Dataset entries:
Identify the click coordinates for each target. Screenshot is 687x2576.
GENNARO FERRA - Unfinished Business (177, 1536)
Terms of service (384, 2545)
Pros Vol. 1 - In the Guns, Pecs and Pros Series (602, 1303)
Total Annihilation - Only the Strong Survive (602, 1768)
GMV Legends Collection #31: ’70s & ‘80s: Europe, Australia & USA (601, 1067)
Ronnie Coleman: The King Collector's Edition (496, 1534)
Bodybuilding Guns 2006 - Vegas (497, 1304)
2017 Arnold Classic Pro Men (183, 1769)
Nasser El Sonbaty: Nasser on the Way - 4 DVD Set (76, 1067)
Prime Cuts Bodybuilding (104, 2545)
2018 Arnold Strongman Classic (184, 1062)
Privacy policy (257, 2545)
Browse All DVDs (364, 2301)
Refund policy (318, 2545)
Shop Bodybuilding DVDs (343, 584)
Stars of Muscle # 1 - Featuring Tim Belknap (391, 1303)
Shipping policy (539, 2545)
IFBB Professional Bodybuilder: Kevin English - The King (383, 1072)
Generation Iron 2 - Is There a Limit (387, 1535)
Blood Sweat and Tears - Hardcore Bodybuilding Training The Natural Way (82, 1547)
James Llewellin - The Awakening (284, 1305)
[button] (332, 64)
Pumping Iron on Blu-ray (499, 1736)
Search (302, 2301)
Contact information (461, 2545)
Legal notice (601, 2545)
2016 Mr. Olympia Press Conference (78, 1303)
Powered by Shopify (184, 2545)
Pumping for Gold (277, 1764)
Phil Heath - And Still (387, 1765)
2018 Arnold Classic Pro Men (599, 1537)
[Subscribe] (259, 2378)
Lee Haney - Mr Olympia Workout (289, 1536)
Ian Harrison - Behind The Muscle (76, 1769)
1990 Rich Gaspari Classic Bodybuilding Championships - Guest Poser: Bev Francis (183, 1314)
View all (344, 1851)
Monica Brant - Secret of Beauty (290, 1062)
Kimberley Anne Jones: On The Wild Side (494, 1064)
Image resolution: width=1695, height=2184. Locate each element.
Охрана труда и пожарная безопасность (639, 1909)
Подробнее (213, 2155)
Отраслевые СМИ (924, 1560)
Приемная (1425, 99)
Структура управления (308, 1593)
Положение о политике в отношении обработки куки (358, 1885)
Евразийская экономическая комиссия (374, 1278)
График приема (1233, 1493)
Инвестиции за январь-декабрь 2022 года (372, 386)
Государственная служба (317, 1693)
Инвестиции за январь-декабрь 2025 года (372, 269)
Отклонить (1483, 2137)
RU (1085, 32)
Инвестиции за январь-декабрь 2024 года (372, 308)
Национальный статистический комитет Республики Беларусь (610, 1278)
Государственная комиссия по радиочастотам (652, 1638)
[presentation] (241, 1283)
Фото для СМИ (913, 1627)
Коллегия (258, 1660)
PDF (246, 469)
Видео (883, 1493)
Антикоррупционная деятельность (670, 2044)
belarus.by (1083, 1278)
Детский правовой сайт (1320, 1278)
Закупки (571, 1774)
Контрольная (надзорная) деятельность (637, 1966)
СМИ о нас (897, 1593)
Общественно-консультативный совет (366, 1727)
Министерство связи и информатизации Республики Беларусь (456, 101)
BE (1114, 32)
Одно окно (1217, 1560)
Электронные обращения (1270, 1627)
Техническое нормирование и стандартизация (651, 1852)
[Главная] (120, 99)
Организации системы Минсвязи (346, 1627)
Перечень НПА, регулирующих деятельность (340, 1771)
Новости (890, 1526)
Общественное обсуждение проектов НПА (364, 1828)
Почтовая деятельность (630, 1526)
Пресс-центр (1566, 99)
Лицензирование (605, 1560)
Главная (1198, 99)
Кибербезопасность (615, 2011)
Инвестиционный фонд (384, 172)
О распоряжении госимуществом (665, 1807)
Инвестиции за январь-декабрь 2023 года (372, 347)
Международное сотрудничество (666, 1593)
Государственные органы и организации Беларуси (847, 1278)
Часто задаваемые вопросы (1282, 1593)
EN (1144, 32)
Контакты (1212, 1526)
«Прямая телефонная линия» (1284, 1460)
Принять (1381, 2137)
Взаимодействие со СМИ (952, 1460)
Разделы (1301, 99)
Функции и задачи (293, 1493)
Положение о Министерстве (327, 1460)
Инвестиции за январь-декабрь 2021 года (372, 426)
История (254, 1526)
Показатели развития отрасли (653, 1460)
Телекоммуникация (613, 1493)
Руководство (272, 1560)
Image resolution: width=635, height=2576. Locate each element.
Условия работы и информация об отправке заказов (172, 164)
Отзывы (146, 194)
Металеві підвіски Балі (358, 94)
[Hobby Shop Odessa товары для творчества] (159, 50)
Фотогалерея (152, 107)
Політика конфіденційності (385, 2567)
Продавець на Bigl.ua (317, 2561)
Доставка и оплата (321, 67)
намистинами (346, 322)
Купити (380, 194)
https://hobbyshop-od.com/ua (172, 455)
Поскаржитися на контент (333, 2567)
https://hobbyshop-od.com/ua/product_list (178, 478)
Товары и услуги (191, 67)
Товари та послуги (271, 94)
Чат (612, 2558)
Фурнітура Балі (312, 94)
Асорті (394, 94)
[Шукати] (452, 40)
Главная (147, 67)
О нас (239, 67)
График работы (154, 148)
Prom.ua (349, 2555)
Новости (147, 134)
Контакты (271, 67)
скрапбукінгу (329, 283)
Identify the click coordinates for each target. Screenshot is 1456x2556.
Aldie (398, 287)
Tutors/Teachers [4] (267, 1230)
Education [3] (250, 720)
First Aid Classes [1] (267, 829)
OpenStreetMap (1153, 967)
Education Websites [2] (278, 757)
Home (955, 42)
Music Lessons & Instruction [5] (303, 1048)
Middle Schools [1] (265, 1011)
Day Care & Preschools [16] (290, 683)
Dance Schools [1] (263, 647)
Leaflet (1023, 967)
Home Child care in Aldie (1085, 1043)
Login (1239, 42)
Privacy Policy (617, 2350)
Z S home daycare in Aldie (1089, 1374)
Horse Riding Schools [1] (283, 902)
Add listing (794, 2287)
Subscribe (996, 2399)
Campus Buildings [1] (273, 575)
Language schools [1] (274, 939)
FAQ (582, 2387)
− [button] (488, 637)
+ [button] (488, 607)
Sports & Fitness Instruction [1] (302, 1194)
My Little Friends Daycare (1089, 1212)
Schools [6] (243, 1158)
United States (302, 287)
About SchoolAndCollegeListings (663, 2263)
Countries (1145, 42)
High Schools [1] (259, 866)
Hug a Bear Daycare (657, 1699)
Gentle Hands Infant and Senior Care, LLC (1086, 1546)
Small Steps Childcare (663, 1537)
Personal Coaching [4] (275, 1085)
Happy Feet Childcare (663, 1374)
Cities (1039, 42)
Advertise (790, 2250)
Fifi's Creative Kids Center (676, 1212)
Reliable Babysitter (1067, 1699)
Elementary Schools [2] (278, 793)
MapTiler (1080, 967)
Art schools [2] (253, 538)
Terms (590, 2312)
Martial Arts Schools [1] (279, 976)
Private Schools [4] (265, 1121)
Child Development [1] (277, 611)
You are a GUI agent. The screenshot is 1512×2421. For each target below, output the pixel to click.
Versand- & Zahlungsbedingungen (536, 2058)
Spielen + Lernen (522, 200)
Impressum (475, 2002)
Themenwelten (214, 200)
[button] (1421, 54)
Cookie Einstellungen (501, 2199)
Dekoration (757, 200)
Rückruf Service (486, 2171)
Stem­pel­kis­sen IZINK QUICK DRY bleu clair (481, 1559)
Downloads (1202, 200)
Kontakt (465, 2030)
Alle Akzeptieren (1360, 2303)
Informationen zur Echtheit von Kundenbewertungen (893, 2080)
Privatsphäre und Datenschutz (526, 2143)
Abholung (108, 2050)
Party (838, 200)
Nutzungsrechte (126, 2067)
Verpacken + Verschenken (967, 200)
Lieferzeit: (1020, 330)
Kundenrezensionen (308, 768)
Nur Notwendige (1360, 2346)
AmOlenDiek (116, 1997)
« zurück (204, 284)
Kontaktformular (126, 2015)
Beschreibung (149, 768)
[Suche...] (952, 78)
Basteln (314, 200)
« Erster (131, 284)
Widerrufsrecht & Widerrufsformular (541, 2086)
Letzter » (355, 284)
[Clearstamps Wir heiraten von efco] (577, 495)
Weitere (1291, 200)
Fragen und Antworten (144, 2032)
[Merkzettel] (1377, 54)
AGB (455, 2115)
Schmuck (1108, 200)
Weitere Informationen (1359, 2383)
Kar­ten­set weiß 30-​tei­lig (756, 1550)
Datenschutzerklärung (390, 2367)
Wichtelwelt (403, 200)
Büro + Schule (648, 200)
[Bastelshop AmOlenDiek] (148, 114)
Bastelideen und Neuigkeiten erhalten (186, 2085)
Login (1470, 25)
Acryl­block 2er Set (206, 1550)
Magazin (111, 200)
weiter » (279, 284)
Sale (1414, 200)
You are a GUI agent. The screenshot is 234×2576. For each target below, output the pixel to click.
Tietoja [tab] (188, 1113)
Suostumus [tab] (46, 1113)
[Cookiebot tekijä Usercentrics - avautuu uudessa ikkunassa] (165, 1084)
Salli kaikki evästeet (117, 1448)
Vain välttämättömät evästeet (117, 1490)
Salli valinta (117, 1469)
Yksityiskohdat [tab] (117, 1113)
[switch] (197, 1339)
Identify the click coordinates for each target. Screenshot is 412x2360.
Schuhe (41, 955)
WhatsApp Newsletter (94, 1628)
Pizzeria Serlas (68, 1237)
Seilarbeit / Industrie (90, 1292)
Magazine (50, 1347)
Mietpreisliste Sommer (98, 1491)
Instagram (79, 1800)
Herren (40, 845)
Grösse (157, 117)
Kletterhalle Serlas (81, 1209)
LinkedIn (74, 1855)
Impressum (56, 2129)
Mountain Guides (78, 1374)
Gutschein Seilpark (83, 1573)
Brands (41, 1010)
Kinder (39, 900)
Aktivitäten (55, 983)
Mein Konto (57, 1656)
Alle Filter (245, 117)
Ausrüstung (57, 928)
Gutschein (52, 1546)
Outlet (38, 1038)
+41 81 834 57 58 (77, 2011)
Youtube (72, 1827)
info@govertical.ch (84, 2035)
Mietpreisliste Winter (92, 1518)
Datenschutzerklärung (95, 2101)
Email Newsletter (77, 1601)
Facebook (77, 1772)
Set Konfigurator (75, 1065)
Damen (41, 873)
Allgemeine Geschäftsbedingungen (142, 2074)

THE PROBLEM ▸ Gather from the data above every line with the string "Locate".

RESPONSE TO THIS EXERCISE ▸
Image resolution: width=1695, height=2184. Locate each element.
Image resolution: width=635, height=2576. Locate each element.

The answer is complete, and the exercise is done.